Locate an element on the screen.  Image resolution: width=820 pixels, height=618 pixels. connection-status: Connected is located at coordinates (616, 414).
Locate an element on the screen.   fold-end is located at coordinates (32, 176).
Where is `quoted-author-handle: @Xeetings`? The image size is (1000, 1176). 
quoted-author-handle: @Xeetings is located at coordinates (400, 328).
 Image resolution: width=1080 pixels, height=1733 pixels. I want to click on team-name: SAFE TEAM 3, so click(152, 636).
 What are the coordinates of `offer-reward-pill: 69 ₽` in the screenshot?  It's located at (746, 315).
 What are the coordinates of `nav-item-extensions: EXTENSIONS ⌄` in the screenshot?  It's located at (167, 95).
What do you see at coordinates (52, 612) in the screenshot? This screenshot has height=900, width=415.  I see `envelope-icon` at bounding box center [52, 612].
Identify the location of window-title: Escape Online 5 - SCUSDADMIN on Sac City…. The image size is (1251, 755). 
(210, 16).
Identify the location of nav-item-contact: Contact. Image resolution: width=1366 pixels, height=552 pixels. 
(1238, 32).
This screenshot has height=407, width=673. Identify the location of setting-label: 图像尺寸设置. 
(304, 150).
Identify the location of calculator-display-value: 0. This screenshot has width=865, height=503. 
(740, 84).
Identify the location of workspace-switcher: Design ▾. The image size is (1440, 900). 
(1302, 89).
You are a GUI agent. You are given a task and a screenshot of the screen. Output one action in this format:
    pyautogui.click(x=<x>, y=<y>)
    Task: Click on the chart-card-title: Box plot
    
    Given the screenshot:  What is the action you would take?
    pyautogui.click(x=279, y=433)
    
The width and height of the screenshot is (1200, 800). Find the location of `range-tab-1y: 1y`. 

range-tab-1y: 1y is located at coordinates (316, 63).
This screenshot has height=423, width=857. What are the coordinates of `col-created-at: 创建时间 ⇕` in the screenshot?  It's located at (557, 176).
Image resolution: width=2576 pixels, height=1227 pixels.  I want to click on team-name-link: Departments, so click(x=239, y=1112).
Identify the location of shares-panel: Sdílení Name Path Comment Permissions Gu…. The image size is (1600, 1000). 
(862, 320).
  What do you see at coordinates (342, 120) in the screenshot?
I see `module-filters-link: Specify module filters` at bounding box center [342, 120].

════════

**Activity**
Lay out every line of the items above as a Markdown table with the columns "Row" and "Line". Put a running row number in the first column and the line in the second, and leave out blank lines.

**Answer to the problem**
| Row | Line |
|---|---|
| 1 | Locate an element on the screen.  Image resolution: width=820 pixels, height=618 pixels. connection-status: Connected is located at coordinates (616, 414). |
| 2 | Locate an element on the screen.   fold-end is located at coordinates (32, 176). |
| 3 | Where is `quoted-author-handle: @Xeetings`? The image size is (1000, 1176).  |
| 4 | quoted-author-handle: @Xeetings is located at coordinates (400, 328). |
| 5 |  Image resolution: width=1080 pixels, height=1733 pixels. I want to click on team-name: SAFE TEAM 3, so click(152, 636). |
| 6 |  What are the coordinates of `offer-reward-pill: 69 ₽` in the screenshot?  It's located at (746, 315). |
| 7 |  What are the coordinates of `nav-item-extensions: EXTENSIONS ⌄` in the screenshot?  It's located at (167, 95). |
| 8 | What do you see at coordinates (52, 612) in the screenshot? This screenshot has height=900, width=415.  I see `envelope-icon` at bounding box center [52, 612]. |
| 9 | Identify the location of window-title: Escape Online 5 - SCUSDADMIN on Sac City…. The image size is (1251, 755).  |
| 10 | (210, 16). |
| 11 | Identify the location of nav-item-contact: Contact. Image resolution: width=1366 pixels, height=552 pixels.  |
| 12 | (1238, 32). |
| 13 | This screenshot has height=407, width=673. Identify the location of setting-label: 图像尺寸设置.  |
| 14 | (304, 150). |
| 15 | Identify the location of calculator-display-value: 0. This screenshot has width=865, height=503.  |
| 16 | (740, 84). |
| 17 | Identify the location of workspace-switcher: Design ▾. The image size is (1440, 900).  |
| 18 | (1302, 89). |
| 19 | You are a GUI agent. You are given a task and a screenshot of the screen. Output one action in this format: |
| 20 |     pyautogui.click(x=<x>, y=<y>) |
| 21 |     Task: Click on the chart-card-title: Box plot |
| 22 |     Given the screenshot:  What is the action you would take? |
| 23 |     pyautogui.click(x=279, y=433) |
| 24 | The width and height of the screenshot is (1200, 800). Find the location of `range-tab-1y: 1y`.  |
| 25 | range-tab-1y: 1y is located at coordinates (316, 63). |
| 26 | This screenshot has height=423, width=857. What are the coordinates of `col-created-at: 创建时间 ⇕` in the screenshot?  It's located at (557, 176). |
| 27 | Image resolution: width=2576 pixels, height=1227 pixels.  I want to click on team-name-link: Departments, so click(x=239, y=1112). |
| 28 | Identify the location of shares-panel: Sdílení Name Path Comment Permissions Gu…. The image size is (1600, 1000).  |
| 29 | (862, 320). |
| 30 |   What do you see at coordinates (342, 120) in the screenshot? |
| 31 | I see `module-filters-link: Specify module filters` at bounding box center [342, 120]. |